1 files changed, 15 insertions, 2 deletions

diff --git a/pkg/sentry/memmap/memmap.go b/pkg/sentry/memmap/memmap.go
index 70cdf428b..1ef1f0dd8 100644
--- a/pkg/sentry/memmap/memmap.go
+++ b/pkg/sentry/memmap/memmap.go
@@ -105,13 +105,22 @@ type Translation struct {
 
 	// Offset is the offset into File at which this Translation begins.
 	Offset uint64
+
+	// Perms is the set of permissions for which platform.AddressSpace.MapFile
+	// and platform.AddressSpace.MapInternal on this Translation is permitted.
+	Perms usermem.AccessType
+}
+
+// FileRange returns the platform.FileRange represented by t.

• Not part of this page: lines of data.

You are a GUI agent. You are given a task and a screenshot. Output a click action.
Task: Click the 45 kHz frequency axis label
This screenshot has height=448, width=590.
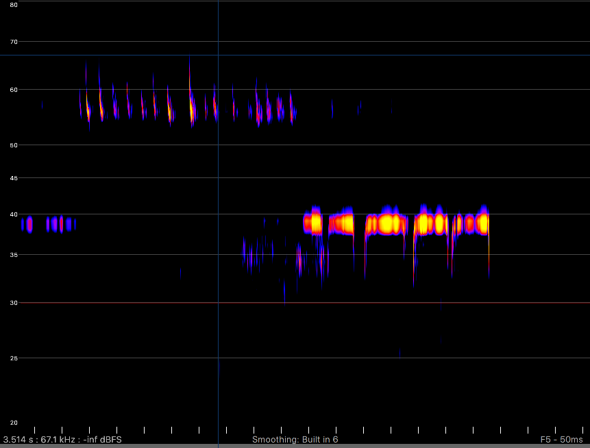pos(14,178)
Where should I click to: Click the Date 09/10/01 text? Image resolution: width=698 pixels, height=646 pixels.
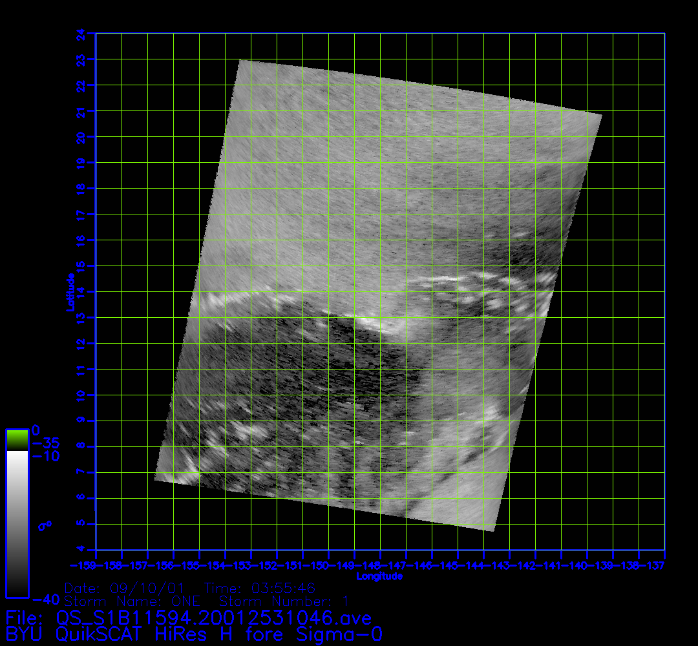click(125, 589)
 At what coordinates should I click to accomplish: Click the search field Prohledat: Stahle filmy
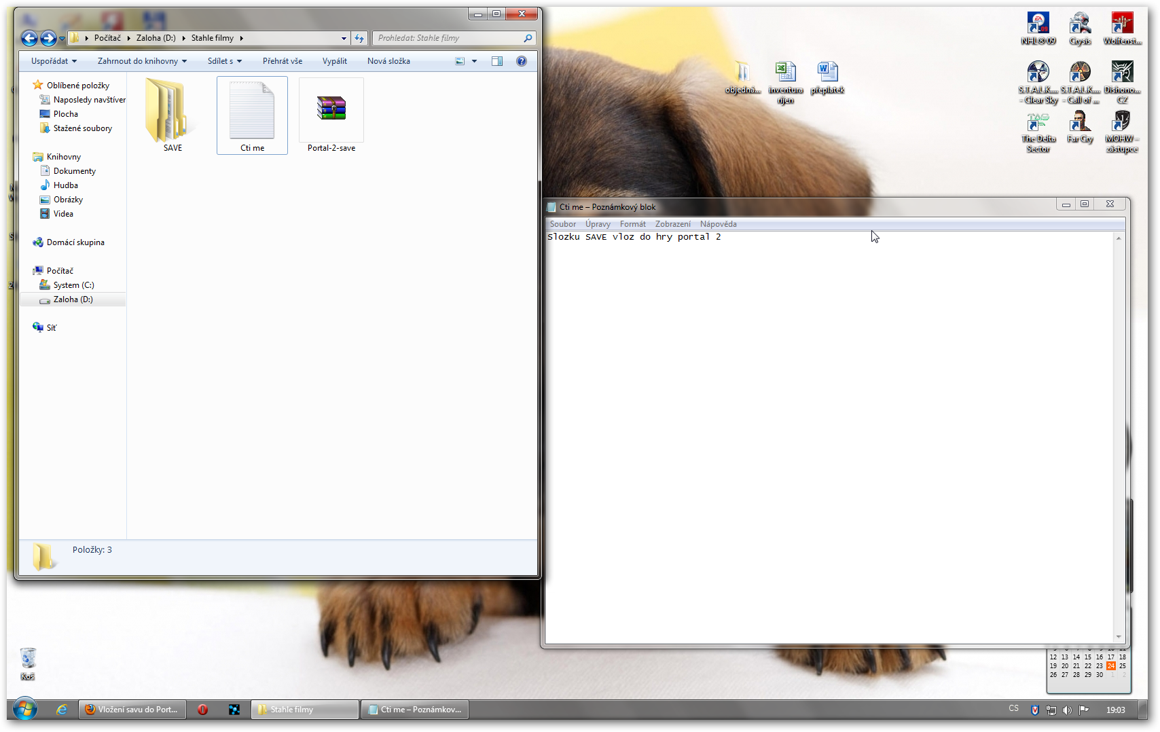(x=448, y=38)
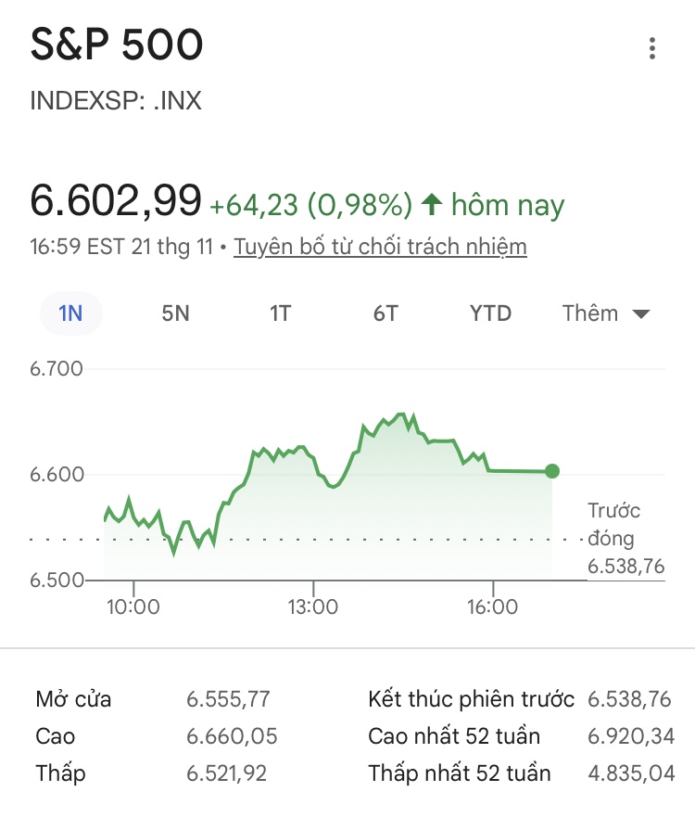Click the 10:00 time axis label
Screen dimensions: 695x817
pyautogui.click(x=133, y=607)
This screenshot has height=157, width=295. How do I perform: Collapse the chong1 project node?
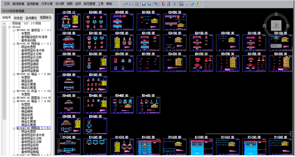pos(10,27)
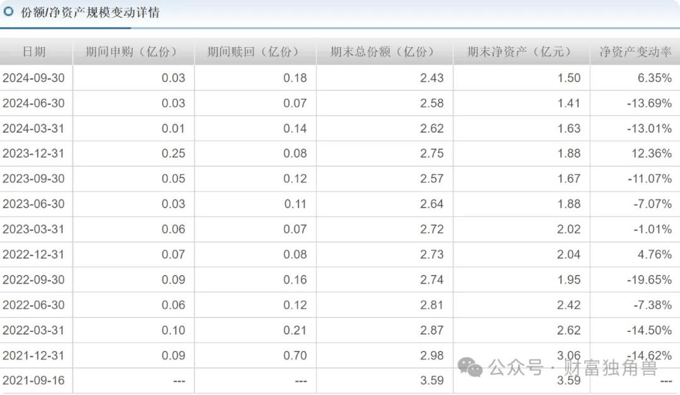Click the circle icon beside 份额/净资产规模变动详情
The image size is (680, 395).
tap(8, 11)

+func (t Translation) FileRange() platform.FileRange {
+	return platform.FileRange{t.Offset, t.Offset + t.Source.Length()}
 }
 
 // CheckTranslateResult returns an error if (ts, terr) does not satisfy all
-// postconditions for Mappable.Translate(required, optional).
+// postconditions for Mappable.Translate(required, optional, at).
 //
 // Preconditions: As for Mappable.Translate.
-func CheckTranslateResult(required, optional MappableRange, ts []Translation, terr error) error {
+func CheckTranslateResult(required, optional MappableRange, at usermem.AccessType, ts []Translation, terr error) error {
 	// Verify that the inputs to Mappable.Translate were valid.
 	if !required.WellFormed() || required.Length() <= 0 {
 		panic(fmt.Sprintf("invalid required range: %v", required))
@@ -156,6 +165,10 @@ func CheckTranslateResult(required, optional MappableRange, ts []Translation, te
 		if !optional.IsSupersetOf(t.Source) {
 			return fmt.Errorf("Translation %+v lies outside optional range %v", t, optional)
 		}
+		// Each Translation must permit a superset of requested accesses.
+		if !t.Perms.SupersetOf(at) {
+			return fmt.Errorf("Translation %+v does not permit all requested access types %v", t, at)
+		}
 	}
 	// If the set of Translations does not cover the entire required range,
 	// Translate must return a non-nil error explaining why.